= What you will do =
Which rows below contain the string "height"? Gather each one and copy it out in full.

--- start of Data ---

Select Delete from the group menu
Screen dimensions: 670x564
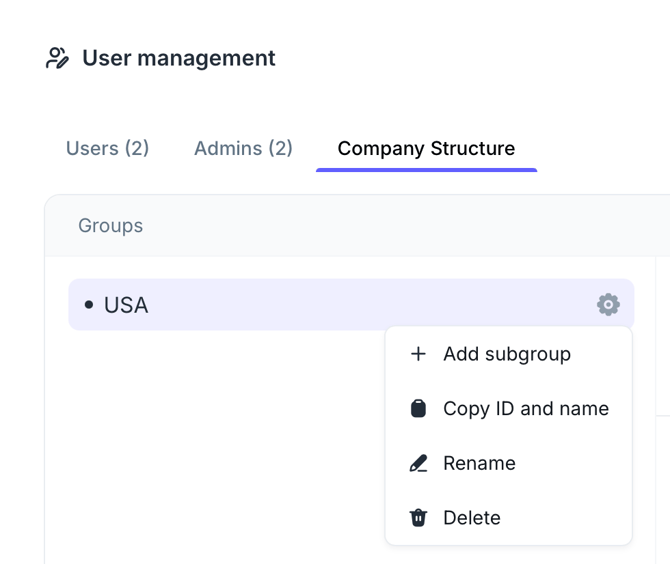[x=471, y=518]
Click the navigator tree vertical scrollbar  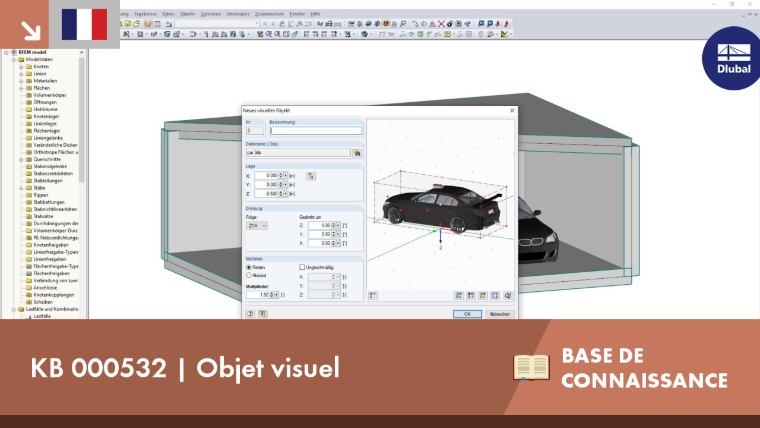pyautogui.click(x=81, y=120)
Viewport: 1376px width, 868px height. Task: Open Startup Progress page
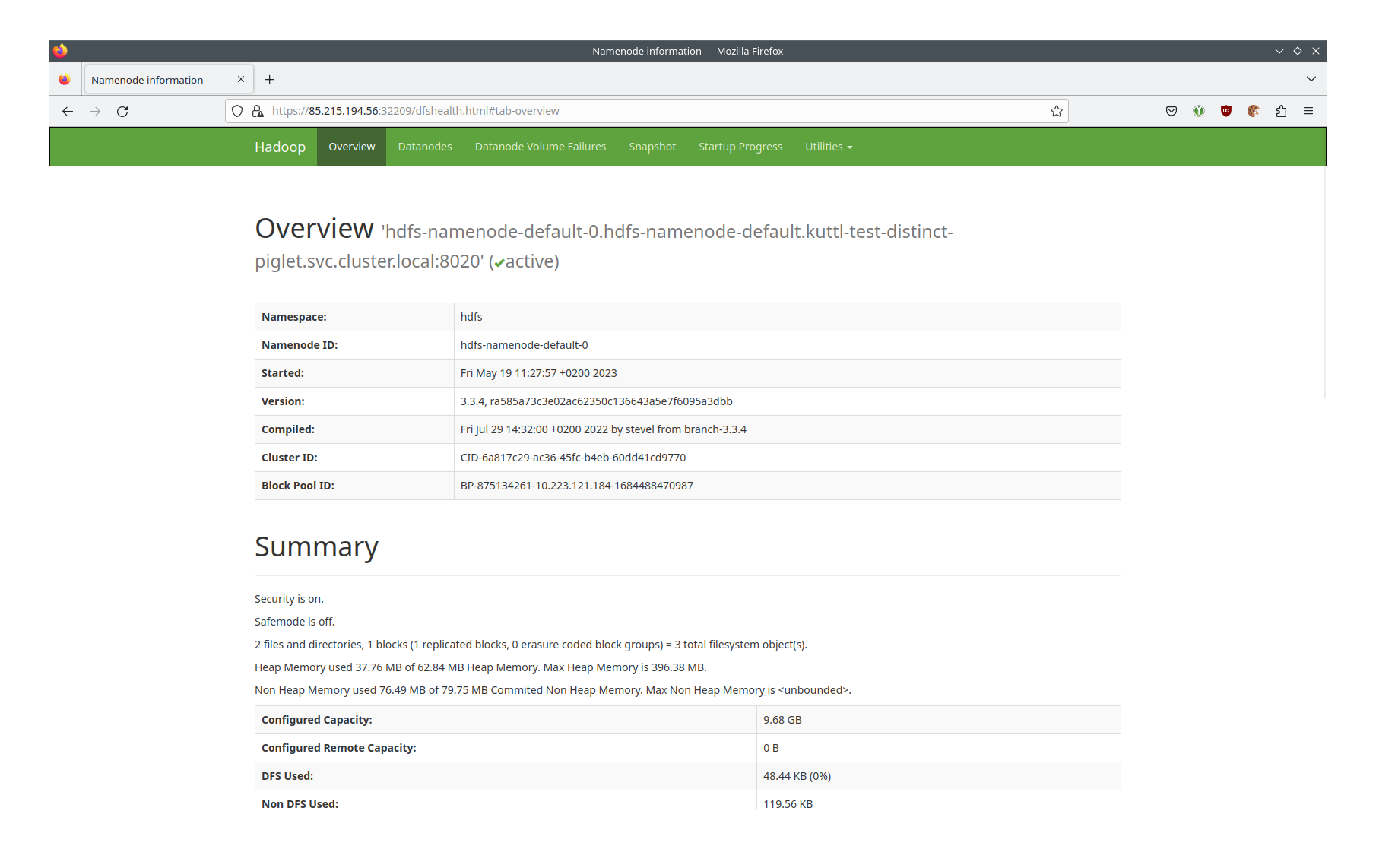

--- end of Data ---

= Finished answer =
Viewport: 1376px width, 868px height. Task: Open Startup Progress page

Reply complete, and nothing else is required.